Ullis Randnotizen - Besserwisser reloaded

Erstellt am: 25.04.2016

Zu Saisonbeginn hätte ich noch geschrieben: Och, wird das wieder langweilig! Baden-Baden ist schon wieder vorne. Die werden Meister und keiner tut was dagegen! Abermals wird nur der Abstiegskampf interessant. Aber selbst das nicht. Irgendein Verein zieht sowieso zurück und die potenziellen Aufsteiger sagen dankend ab.

Nun, es kam zumindest zum Teil anders:

Nach einer bemerkenswert starken Performance ist die SG Solingen am oberen Tabellenrand und somit Deutscher Mannschaftsmeister. Schachdeutschland jubelt zu Recht! Herbert Scheidt kann stolz sein, und das in mehrfacher Hinsicht. Er hat nicht nur wieder einmal ein Siegerteam geformt, sondern in den letzten Jahren auch noch den einen oder anderen Sponsor aus dem Hut gezaubert.

Chapeau! Ich verneige mich!

Doch auch das Grenke-Team kann gut Klötzchen schieben. Ich freue mich jedenfalls einfach darüber, Superstars wie Viswanathan Anand oder Levon Aronian am Brett zu sehen! Dafür meinen Dank an Sven Noppes!

Aber es gibt auch einen Wermutstropfen!

Dass Mannschaften zurückziehen, ist in der Tat traurige Realität. Diesmal hat es Emsdetten erwischt. Das ist mehr als traurig.

Die Gründe hierfür sind vielfältiger Natur. Mal sind organisatorische Probleme ausschlaggebend, oft fehlt das liebe Geld. Schach ist eben eine Randsportart. Sponsoren und ehrenamtliche Funktionäre stehen eben nicht an jeder Ecke. Mögliche Aufstiegsaspiranten stehen insoweit immer vor demselben Problem. Aber dass es langfristig geht, haben beispielsweise Schwäbisch Hall oder Hockenheim bewiesen.

Ich will auch nicht verhehlen, dass es tatsächlich Fahrstuhlmannschaften gibt. Damit muss man aber auch in anderen Sportarten leben - zum Beispiel beim Fußball. Wobei in diesem Zusammenhang einmal die Frage erlaubt sei, wieso eigentlich niemand den Deutschen Fußballbund dafür tadelt?!

Oft höre ich: „Die Bundesliga hat Webfehler und muss dringend umgestaltet werden, sonst ist sie am Ende!“.

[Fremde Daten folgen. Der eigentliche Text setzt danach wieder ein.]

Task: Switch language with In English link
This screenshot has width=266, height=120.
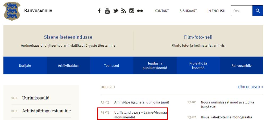Action: click(x=216, y=11)
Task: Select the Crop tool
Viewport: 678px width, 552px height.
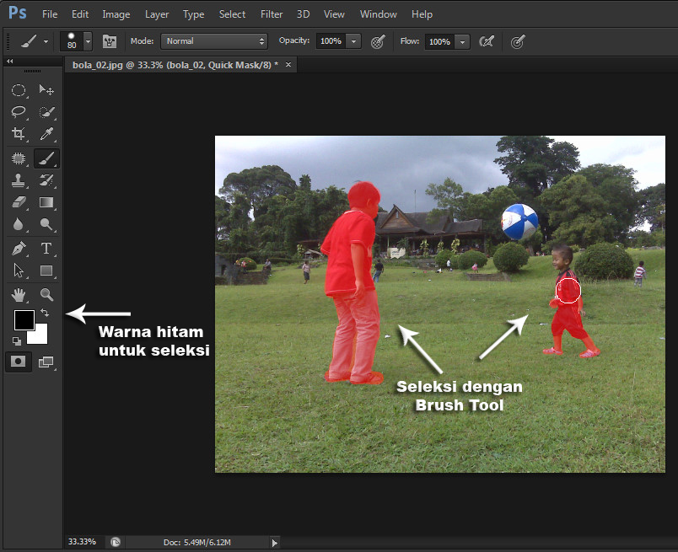Action: [18, 135]
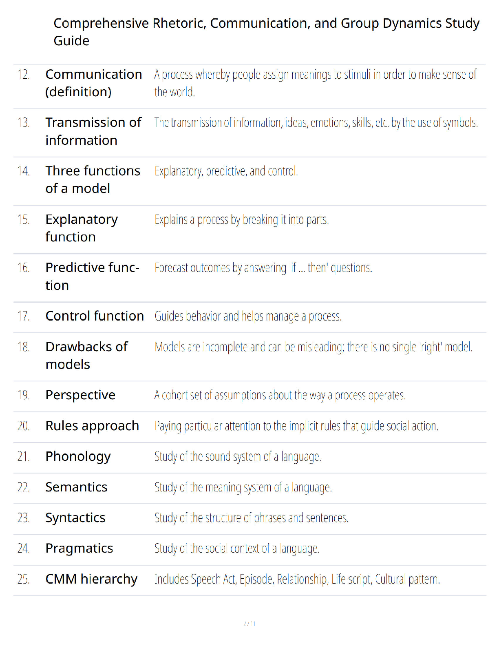Click definition 'Study of the sound system'
The width and height of the screenshot is (499, 646).
(x=238, y=457)
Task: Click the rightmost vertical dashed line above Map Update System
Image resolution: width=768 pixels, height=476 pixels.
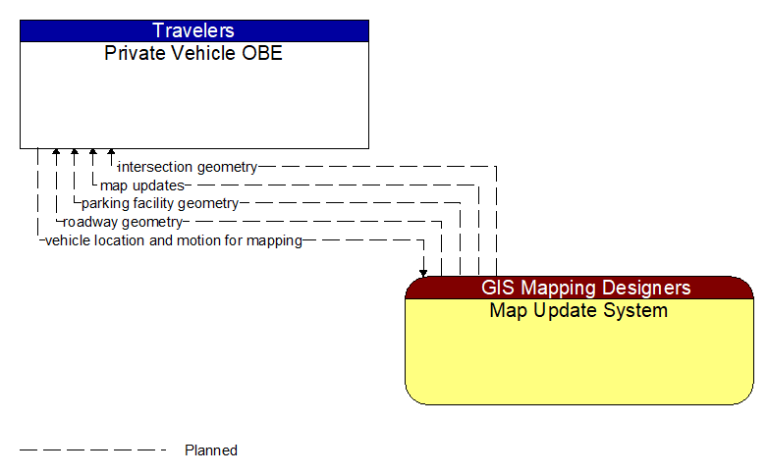Action: click(496, 226)
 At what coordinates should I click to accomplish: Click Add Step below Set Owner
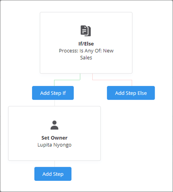point(53,174)
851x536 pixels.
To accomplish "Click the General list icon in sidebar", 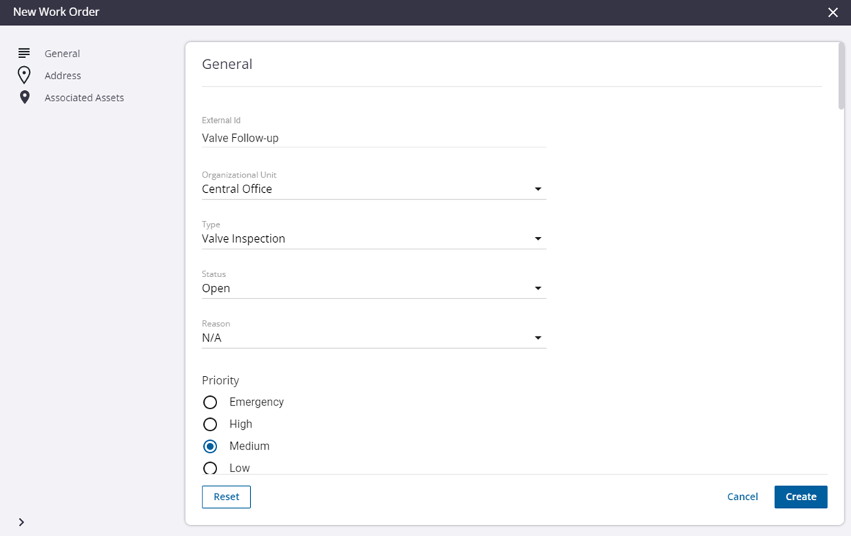I will [24, 54].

Die Bundesliga reformieren? Gerne!

Aber: Was sollen wir denn tun, liebe Leute?

Die Liga verkleinern? Play-offs einführen? Spielerkader beschränken? Jugendbretter verbindlich machen? Ausländerbeschränkungen einführen? Bedenkzeiten verändern? Mehr zentrale Runden anbieten? Geld beschaffen?

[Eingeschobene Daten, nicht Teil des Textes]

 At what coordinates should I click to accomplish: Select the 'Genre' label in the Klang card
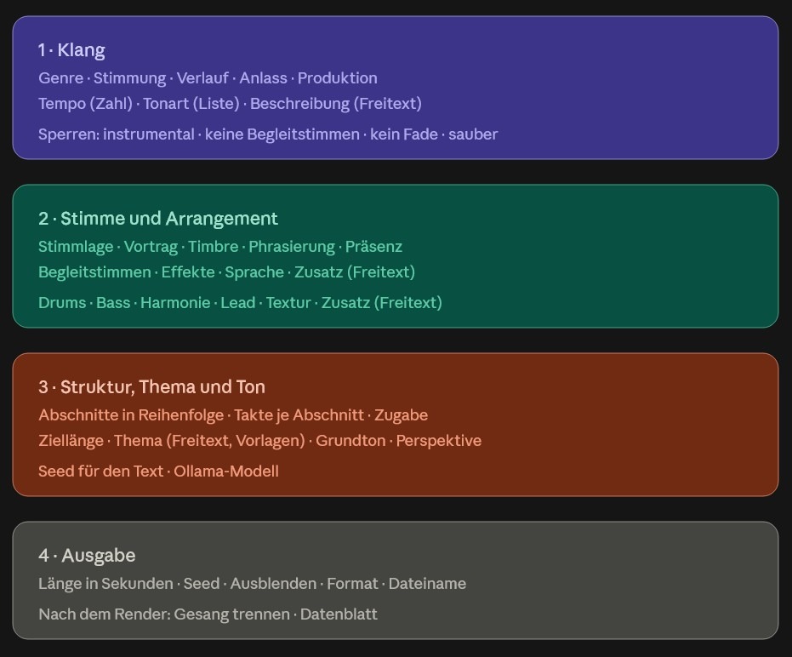click(x=60, y=77)
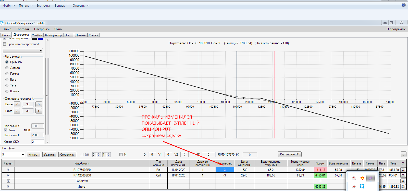Enable the Сравнить со стратегией checkbox

[5, 44]
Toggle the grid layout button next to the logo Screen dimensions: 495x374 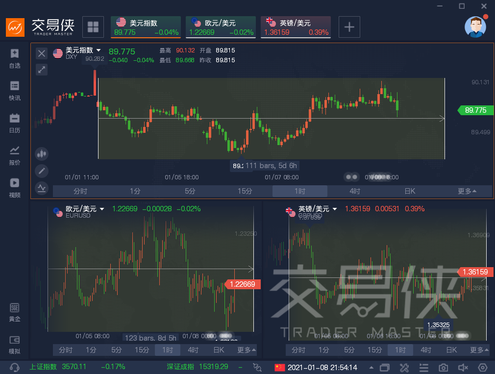(93, 26)
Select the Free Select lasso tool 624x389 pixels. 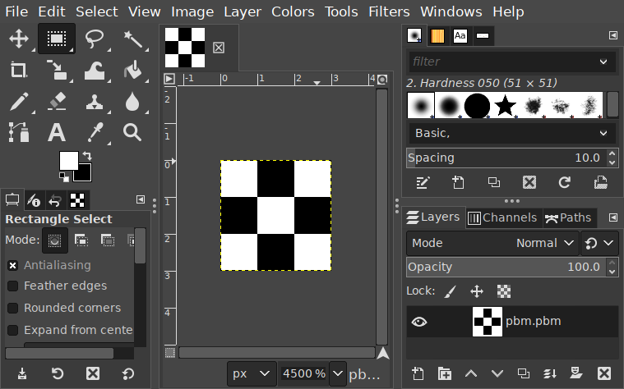[95, 39]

An guten Ideen und wohlmeinenden Ratschlägen stolzer Koryphäen und selbsternannter Experten der Szene, die ich noch nie auf einer Bundesligakonferenz oder geschweige denn mal bei einem Bundesligaevent gesehen habe, mangelt es nicht. Ich wundere mich insoweit manchmal, wer sich da auf welcher Grundlage so alles eine Meinung bildet. Doch wer nicht in der unmittelbaren Verantwortung steht, kann ja bekanntlich folgenlos dummes Zeug produzieren. Daher kann ich den einen oder anderen Kritiker auch einfach nicht ernst nehmen.

Ich beschäftige mich nun mittlerweile seit gut 10 Jahren verantwortlich mit dem Thema und durfte in dieser Zeit feststellen, dass alles seine Vor- und Nachteile hat. Es gilt daher erst sorgfältig abzuwägen, bevor man blind irgendetwas ändert. „…Never change a running system…“. Wird Ihnen jeder EDV-Nerd bestätigen.

Häufig scheitern Neuerungen tatsächlich einfach am ausgeprägten Kirchturmdenken der Trägervereine. Aber auch das kann man verstehen, denn in erster Linie geht es ja um den sportlichen Wettbewerb. Danach kommt lange gar nichts und erst ganz zuletzt der Kooperationsgedanke. Daran hat auch die Reisepartnerschaft nichts geändert, denn oft kommen die betreffenden Vereine ja noch nicht einmal aus derselben Gegend.

Die Schachbundesliga muss sich weiterentwickeln. Unbestritten. Die Frage ist nur, was zu tun ist?! Radikale Veränderungen bergen nämlich die Gefahr, dass man schon einmal leicht gegen eine Wand fährt. Wer hier nach allen Seiten offen ist, kann nicht ganz dicht sein!

Doch der chinesische Philosoph Konfuzius hat einmal gesagt: „…Auch der weiteste Weg beginnt mit dem ersten Schritt…“. Ich ergänze dieses Zitat übrigens gerne mit „…und wer dann stets nur der Herde folgt, sieht immer nur Ärsche…“! Insofern geht es zunächst um einen graduellen Wandel. Um kleine Schritte. Frische Inspiration.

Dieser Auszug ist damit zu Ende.